Schema — Relations & Referential Integrity (Revised)

Relations connect tables through foreign keys you declare in the schema DSL. Define them inline with references(...) so vibecode‑db can derive db.relations for nested reads and type‑safe projections. Physical enforcement (keys, cascades, unique) is applied by your SQLite migrations or your Postgres/Supabase DDL.


How to declare a relation (inline FK)

Use references(col.<kind>('<fk_column_name>'), () => <targetTable>.<targetColumn>).

1import { defineSchema, vibecodeTable, col, references } from '@vibecode-db/client'
2
3export const db = defineSchema({
4  users: vibecodeTable('users', {
5    id: col.integer(),
6    name: col.varchar(),
7    email: col.varchar(),
8  }),
9
10  todos: vibecodeTable('todos', {
11    id: col.uuid(),
12    title: col.varchar(),
13    // FK column and relation in one declaration:
14    user_id: references(col.integer('user_id'), () => db.tables.users.id),
15  }),
16})
17// Outputs → db.zodBundle (validators) + db.relations (relation graph)

The kind must match (integer → integer, uuid → uuid, …). The function points to the target column (usually the primary key).


Cardinality & current SQLite support

Modeling intent

  • One‑to‑many: Many todos → one users row (typical FK as above).
  • One‑to‑one: Model with a unique FK (enforce uniqueness in your DDL).
  • Many‑to‑many: Use a join table (two FKs).

SQLite execution limits (today)

  • The SQLite adapters implement buildSelect for “SELECT list + LEFT JOINs for one‑level many‑to‑one nesting.”
  • This means:
    • ✅ From a child table you can project one level of its parent (M→1) via nested projections.
      Example: todos → users with select('id, title, users(name)').
    • ✅ One‑to‑one behaves like many‑to‑one for projection purposes (single parent row).
    • Deep nesting (e.g., todos → users → orgs) is not executed as chained joins yet.
    • Expanding one‑to‑many collections inline (e.g., users(todos(...))) is not handled by the current join builder.
    • Many‑to‑many expansion requires either manual SQL or multi‑step queries for now.

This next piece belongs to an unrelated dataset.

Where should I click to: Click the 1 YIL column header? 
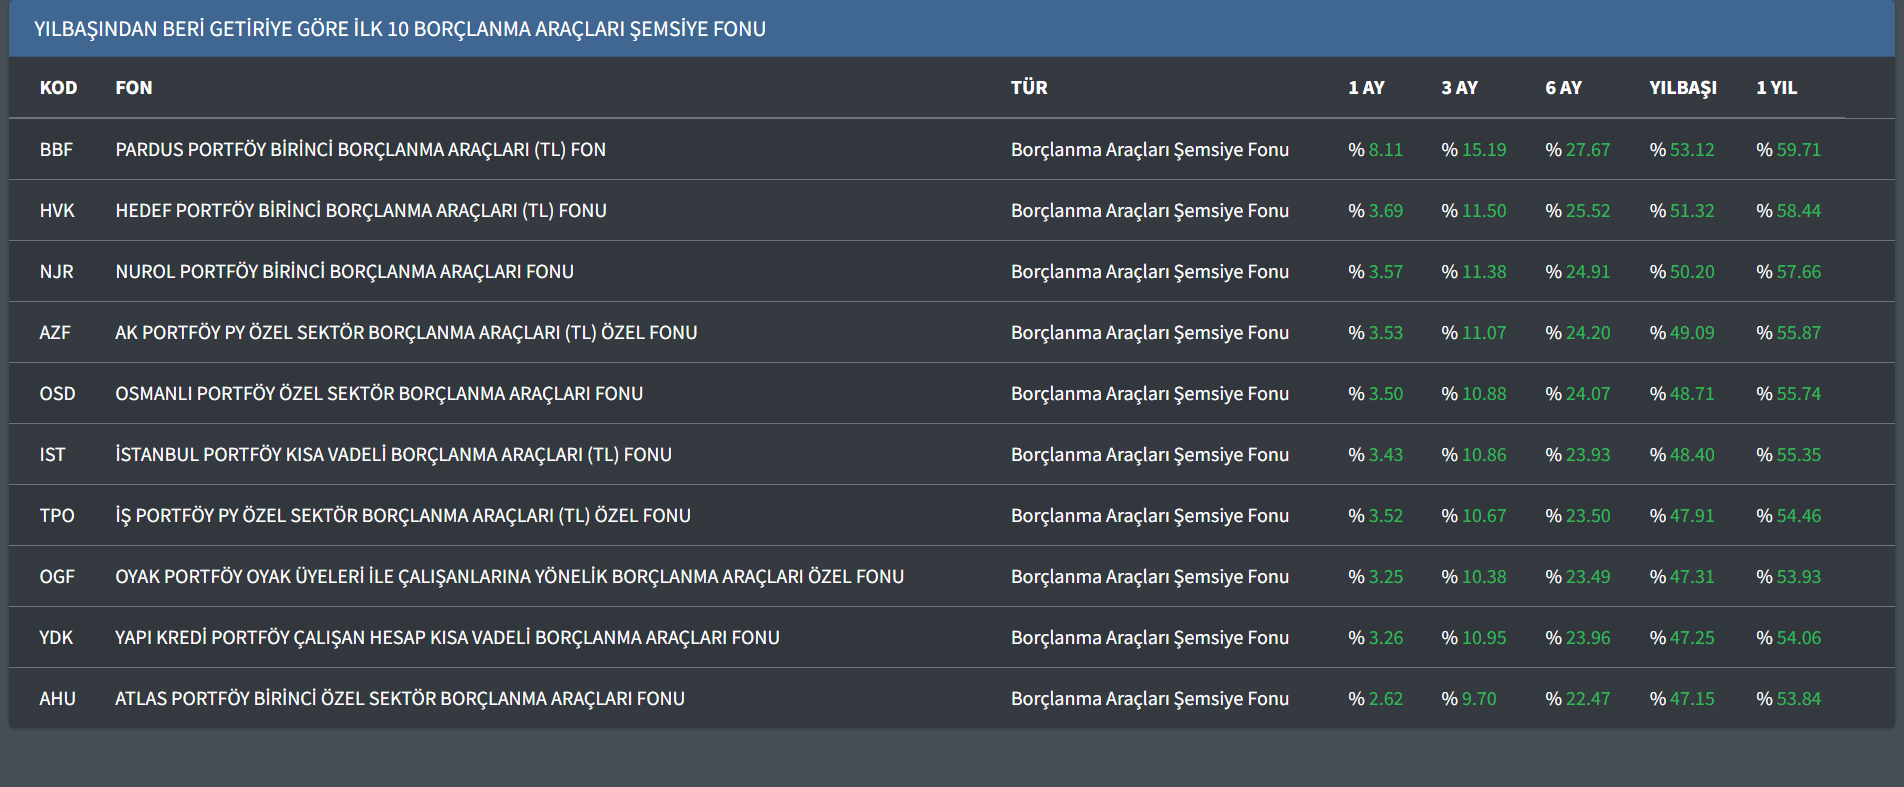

Supabase/Postgres may support richer nesting via its own engine, but keep your projections portable by following the constraints above when you want identical behavior across adapters.


Add to DBSpec

Include the relation graph when you build your spec:

1import type { DBSpec } from '@vibecode-db/client'
2import { db } from './schema'
3
4export const dbSpec: DBSpec<typeof db.zodBundle.shape> = {
5  schema: db.zodBundle,
6  relations: db.relations,
7  // seed?, meta?
8}

Querying with nested projections (within today’s limits)

Chain filters/modifiers first, then execute with .select(...). Use one‑level M→1 projections:

1// All todos with the owning user's name (M→1, one level)
2const rows = await db
3  .from('todos')
4  .select('id, title, users(name)')

If you need deeper or fan‑out relations (1→M or M→M), prefer two queries and compose in code, or write a custom SQL view/migration and select from it.


Referential integrity (where it’s enforced)

  • SQLite (Web/Expo): express keys, indexes, and cascades in your migrations (SQL DDL).
  • Supabase/Postgres: manage constraints in your DB migrations; vibecode‑db keeps the same query/types layer.

Summary

Declare FKs inline with references(...) to produce db.relations, include it in DBSpec, and project parents with one‑level M→1 LEFT JOINs on SQLite today. For deeper or collection expansions, use multi‑step queries or DB‑side constructs until broader join support lands.